SD reader FW discusses today’s positive action in the mining sector, and shares our sentiments that the downside in gold and silver from here is minimal compared to the blast-off that will come with an official QE3 announcement later in 2012.
Mining Stocks Bounce Indicating a Bottom?
The mining stocks are catching a pretty strong bid right now. They have been leading the bounce-back in today’s PM spot prices. Silver bell-wheathers like Silver Wheaton are strong today, and mid-sized producers are getting a re-look as Endeavour Silver reported some nice Q1 results yesterday. Heck, even the bloated HUI index is up.
Even though it sounds like a broken record, and even though we have drifted down still further from last week, the mining stocks have now joined the already positive signals coming from technical signals like the divergence of the advance-decline line, and the anecdotal indication of active bottom-fishing on reversal spikes we’ve seen in the last two weeks.

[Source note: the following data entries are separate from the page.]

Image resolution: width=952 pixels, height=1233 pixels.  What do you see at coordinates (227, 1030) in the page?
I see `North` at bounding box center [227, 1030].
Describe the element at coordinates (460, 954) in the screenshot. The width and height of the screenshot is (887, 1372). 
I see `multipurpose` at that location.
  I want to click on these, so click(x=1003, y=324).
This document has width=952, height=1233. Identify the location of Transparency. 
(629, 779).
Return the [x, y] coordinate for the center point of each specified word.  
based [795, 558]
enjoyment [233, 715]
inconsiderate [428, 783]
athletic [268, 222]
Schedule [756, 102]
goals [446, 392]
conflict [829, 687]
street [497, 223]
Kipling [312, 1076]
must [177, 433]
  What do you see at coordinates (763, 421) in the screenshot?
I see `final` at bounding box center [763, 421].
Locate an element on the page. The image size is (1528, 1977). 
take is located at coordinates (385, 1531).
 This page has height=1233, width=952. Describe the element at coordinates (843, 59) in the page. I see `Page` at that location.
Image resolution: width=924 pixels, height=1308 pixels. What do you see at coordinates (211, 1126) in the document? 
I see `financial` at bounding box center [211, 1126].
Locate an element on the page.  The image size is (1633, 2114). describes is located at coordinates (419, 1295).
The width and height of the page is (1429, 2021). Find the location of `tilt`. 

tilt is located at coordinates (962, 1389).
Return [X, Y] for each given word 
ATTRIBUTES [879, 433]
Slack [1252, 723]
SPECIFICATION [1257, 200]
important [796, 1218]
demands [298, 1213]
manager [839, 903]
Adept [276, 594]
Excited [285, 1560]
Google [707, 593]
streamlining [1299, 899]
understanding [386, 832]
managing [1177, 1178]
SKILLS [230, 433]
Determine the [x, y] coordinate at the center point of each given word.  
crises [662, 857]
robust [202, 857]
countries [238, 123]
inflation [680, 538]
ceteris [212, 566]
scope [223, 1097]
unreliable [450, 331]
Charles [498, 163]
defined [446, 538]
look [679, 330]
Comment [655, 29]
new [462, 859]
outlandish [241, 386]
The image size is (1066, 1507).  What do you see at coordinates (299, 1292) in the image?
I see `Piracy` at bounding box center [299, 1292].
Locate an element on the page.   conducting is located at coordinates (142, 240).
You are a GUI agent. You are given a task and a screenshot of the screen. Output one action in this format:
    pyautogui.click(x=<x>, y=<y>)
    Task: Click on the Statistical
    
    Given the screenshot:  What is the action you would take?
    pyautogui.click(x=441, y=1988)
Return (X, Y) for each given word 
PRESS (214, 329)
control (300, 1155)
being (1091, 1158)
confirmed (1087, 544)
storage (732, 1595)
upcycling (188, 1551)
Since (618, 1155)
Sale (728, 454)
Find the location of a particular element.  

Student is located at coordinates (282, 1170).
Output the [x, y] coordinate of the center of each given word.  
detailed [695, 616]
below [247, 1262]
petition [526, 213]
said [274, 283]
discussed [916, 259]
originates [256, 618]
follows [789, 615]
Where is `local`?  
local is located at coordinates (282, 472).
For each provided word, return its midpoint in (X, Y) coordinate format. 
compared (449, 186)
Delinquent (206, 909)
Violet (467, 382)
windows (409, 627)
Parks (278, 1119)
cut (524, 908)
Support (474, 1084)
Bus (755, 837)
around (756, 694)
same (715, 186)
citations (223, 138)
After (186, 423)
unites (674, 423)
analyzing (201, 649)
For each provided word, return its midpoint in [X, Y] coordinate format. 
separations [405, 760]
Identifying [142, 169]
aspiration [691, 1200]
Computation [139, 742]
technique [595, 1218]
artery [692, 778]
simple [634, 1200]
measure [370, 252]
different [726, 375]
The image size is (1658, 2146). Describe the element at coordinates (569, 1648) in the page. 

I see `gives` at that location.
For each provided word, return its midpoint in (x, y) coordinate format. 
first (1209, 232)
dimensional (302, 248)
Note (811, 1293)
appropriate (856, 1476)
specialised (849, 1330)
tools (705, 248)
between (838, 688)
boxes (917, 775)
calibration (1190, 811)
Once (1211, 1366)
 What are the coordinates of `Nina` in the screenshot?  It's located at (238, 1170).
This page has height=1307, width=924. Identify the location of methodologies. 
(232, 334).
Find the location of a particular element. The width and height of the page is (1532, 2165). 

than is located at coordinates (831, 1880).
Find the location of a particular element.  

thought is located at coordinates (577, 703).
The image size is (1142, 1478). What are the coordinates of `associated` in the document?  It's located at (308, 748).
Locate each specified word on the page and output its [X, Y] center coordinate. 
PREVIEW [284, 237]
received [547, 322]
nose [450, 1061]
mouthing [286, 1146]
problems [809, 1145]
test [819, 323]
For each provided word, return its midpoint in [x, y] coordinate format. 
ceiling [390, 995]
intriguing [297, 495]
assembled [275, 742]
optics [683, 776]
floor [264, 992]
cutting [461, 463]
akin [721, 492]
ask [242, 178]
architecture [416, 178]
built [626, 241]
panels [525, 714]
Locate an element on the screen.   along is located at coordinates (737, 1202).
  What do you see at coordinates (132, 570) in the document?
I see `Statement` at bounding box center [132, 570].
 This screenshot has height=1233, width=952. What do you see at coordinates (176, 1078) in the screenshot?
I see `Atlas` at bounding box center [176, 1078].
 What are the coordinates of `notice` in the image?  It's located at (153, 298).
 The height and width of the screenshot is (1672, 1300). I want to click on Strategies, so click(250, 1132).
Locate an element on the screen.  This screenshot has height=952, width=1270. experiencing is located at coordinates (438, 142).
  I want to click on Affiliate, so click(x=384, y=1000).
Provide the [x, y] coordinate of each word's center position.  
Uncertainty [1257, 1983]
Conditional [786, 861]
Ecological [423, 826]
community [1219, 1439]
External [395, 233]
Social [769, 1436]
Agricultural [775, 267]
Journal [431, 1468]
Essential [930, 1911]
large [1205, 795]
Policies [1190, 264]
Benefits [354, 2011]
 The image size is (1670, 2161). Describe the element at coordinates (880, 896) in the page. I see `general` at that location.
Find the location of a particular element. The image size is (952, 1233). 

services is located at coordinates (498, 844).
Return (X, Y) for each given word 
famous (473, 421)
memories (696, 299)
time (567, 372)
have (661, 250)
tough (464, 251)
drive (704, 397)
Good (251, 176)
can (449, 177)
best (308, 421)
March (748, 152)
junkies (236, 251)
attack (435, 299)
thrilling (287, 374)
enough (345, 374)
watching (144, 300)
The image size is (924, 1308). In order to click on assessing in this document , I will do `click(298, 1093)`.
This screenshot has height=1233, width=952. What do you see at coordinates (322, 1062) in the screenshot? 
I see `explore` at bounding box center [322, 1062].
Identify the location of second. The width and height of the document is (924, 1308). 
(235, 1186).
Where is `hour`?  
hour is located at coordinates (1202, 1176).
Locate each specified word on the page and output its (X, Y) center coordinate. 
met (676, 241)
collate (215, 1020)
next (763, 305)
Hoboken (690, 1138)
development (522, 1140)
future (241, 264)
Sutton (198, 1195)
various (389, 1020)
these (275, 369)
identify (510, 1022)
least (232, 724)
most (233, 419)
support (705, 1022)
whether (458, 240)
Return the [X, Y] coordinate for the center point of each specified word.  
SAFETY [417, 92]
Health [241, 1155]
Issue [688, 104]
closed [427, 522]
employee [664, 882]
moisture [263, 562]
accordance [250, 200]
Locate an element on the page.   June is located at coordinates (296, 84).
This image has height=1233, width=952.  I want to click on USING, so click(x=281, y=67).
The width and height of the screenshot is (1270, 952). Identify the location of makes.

Markets frequently bottom with cascade washouts of capitulation. But one of the artifacts of a massively manipulated market that is increasingly understood as such is the fact that if there’s enough capital looking for a home and safe harbor (i.e., BRIC+MidEast Central Banks, Asian money in general), that capital is willing to jump the gun and bottom-fish. This is all the more probable when the counter-party risks to financial system exposure is rocketing higher.
As painful as the current correction is proving to be – especially for those holding PM sector equities over the last 2 months – today’s trading looks healthy. I continue to see the downside in silver and gold from here as being tiny compared to the blast-off that will be upon us later this year. More QE will be out in the open and the hoards of hedge fund zombies will be back, pushing the sector higher. But after their arrival, I’m expecting the start of the next round of institutional buying and the start of the main part of “phase II” of the PM bull market, when the institutions start to enter the sector in mass. To draw an analogy, it would be like 1995 for the tech boom of yesteryear, when the institutional money flows just began to ratchet higher. This will all play out later this year.
Many in our camp have felt like up-chucking by now. That’s normal. But when fundamentals have only IMPROVED during this entire down move, it is indeed wise to be right and sit tight. This pain is almost over.